◆ Exercise details
The answer is a number and nothing else: the count of lines in these entries containing the word "computer".

Stored data entries:
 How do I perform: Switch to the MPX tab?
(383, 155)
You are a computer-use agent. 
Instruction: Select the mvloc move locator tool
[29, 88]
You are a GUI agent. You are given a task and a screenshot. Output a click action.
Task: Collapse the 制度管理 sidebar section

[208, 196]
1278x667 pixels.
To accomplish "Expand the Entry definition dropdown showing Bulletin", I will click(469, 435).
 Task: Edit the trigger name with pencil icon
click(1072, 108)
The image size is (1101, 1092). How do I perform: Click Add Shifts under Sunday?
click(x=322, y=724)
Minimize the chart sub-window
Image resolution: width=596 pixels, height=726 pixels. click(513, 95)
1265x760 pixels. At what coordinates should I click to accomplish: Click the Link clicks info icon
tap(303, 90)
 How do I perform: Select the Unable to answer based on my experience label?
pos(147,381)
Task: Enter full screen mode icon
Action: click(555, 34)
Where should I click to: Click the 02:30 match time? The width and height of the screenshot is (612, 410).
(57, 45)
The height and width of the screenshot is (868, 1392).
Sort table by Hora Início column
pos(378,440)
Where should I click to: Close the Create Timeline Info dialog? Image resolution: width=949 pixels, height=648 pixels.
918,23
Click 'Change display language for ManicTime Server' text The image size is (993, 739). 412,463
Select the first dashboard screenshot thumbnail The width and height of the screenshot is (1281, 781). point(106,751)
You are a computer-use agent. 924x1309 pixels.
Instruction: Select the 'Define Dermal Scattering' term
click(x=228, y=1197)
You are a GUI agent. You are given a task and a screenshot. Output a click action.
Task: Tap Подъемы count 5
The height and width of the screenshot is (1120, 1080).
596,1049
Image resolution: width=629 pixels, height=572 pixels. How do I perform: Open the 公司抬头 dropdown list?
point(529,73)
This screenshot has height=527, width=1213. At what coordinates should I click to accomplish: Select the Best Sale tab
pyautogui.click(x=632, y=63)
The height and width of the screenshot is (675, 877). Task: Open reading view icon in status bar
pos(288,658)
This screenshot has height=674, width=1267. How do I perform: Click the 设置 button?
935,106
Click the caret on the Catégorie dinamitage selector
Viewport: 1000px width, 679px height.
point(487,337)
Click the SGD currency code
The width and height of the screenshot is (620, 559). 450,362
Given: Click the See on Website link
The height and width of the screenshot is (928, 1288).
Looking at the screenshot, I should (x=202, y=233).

◆ Exercise solution
2